## DIRECTIONS
Produce exactly the lines from the one holding "Instruction: Click the" through the last line of the data below, with every picture left out.

## INFORMATION PROVIDED

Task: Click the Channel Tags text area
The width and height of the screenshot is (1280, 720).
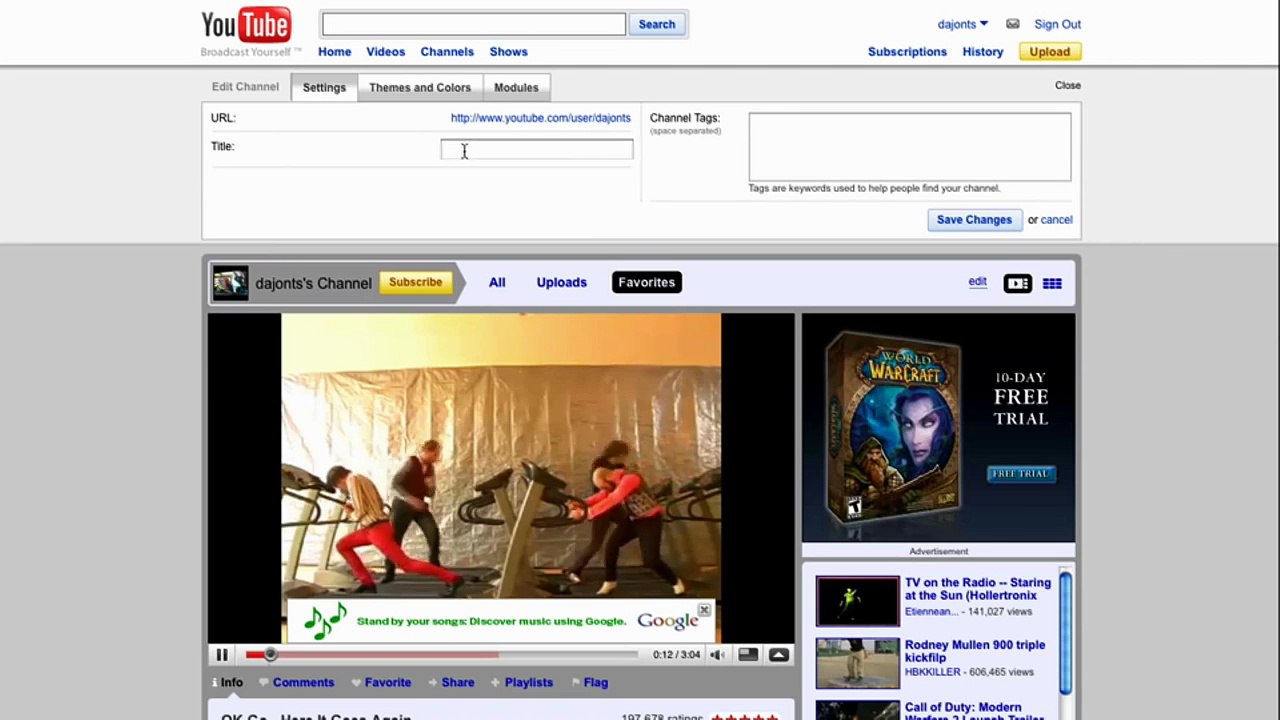Action: pyautogui.click(x=910, y=147)
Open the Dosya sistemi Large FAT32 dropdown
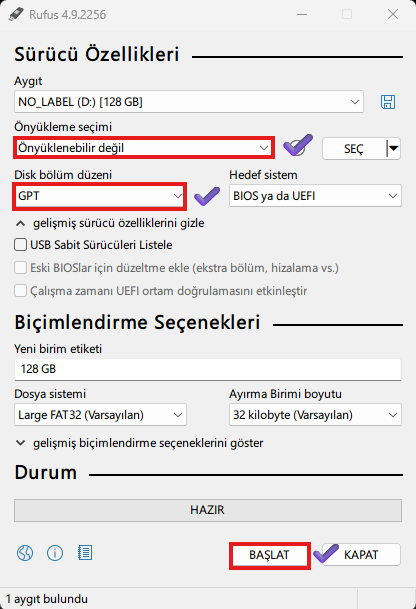Screen dimensions: 416x609 point(100,415)
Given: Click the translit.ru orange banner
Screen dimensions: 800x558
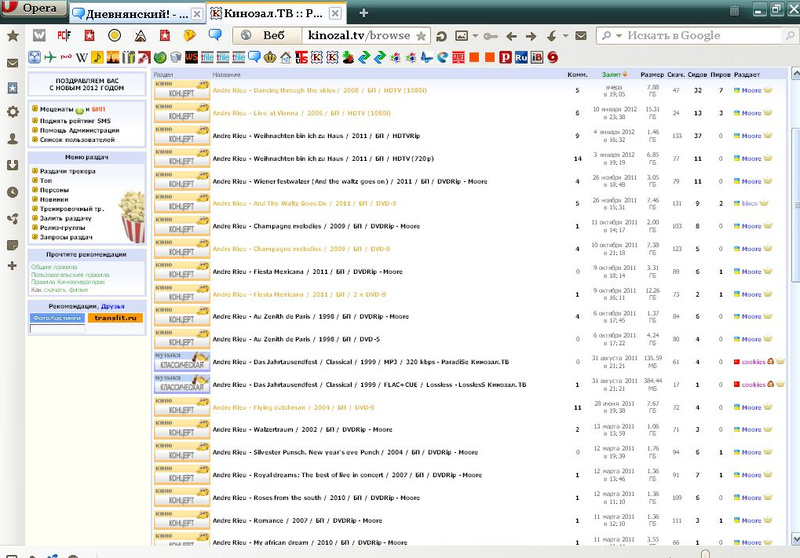Looking at the screenshot, I should click(x=115, y=318).
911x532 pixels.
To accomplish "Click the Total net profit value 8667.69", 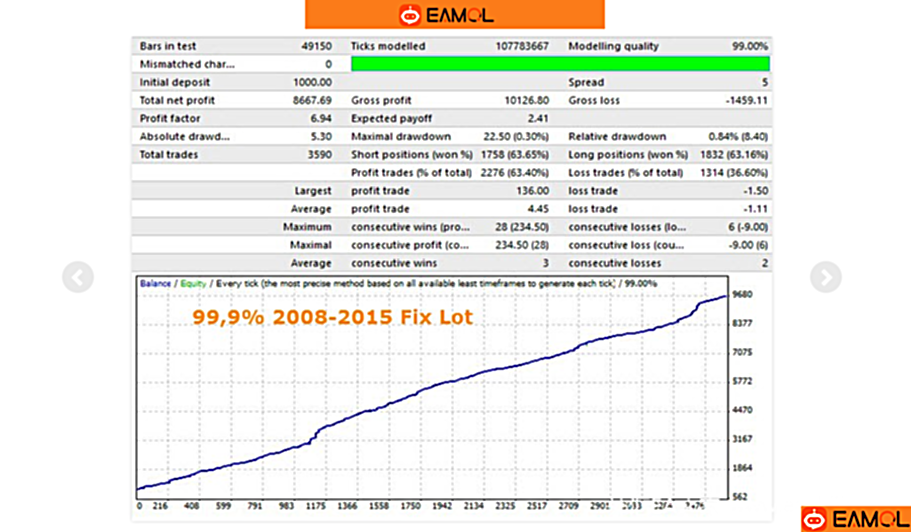I will [x=311, y=100].
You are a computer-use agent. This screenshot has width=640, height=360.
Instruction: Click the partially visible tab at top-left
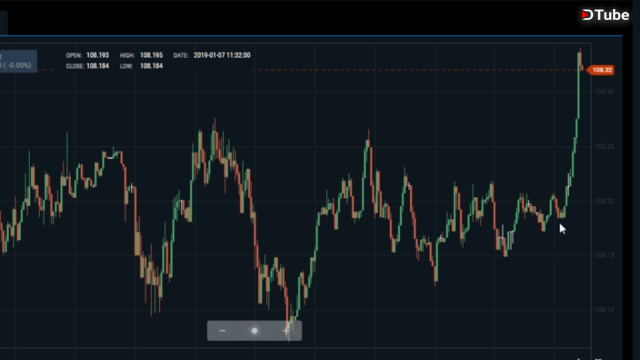tap(4, 22)
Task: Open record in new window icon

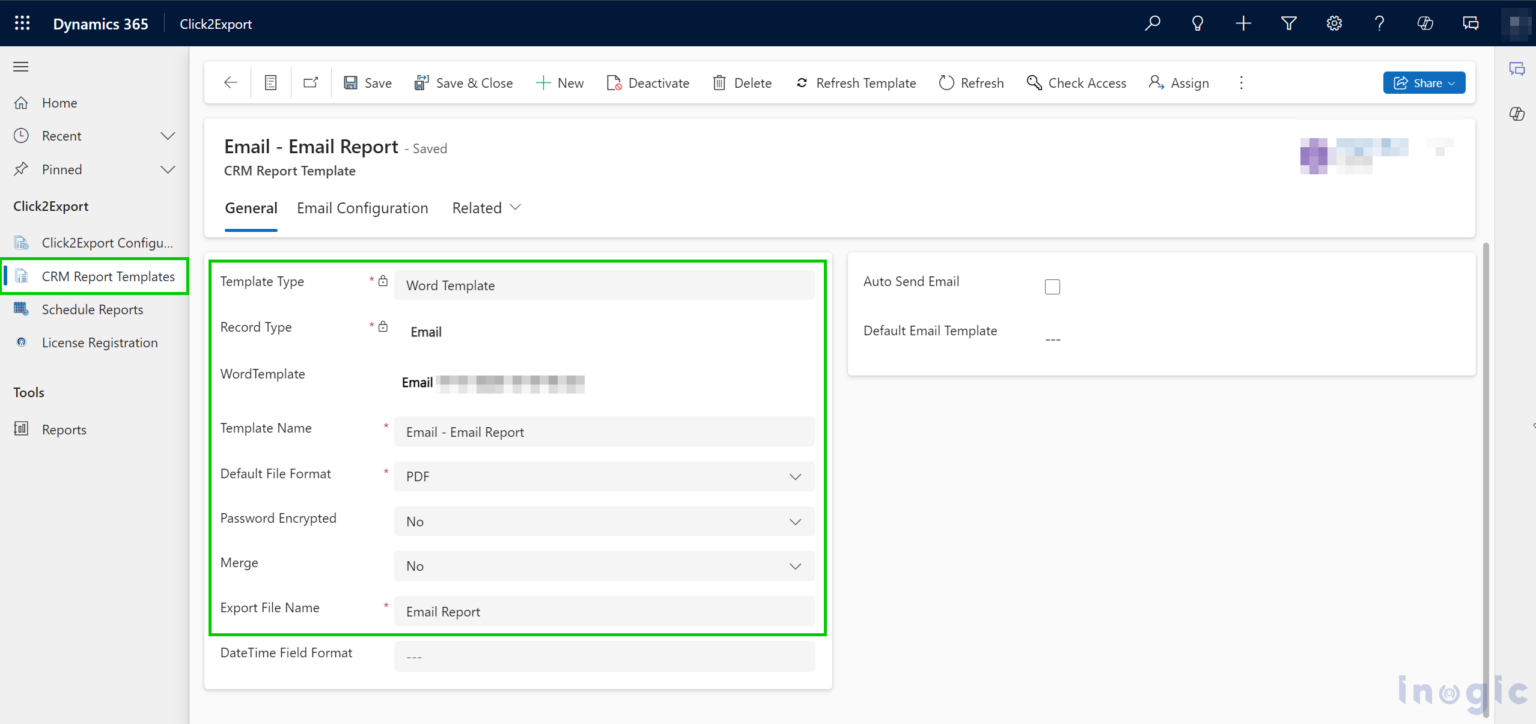Action: pyautogui.click(x=311, y=83)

## WRITTEN RESPONSE
Instruction: Click the partially visible tab at top-left
tap(4, 22)
Task: Open record in new window icon

Action: pyautogui.click(x=311, y=83)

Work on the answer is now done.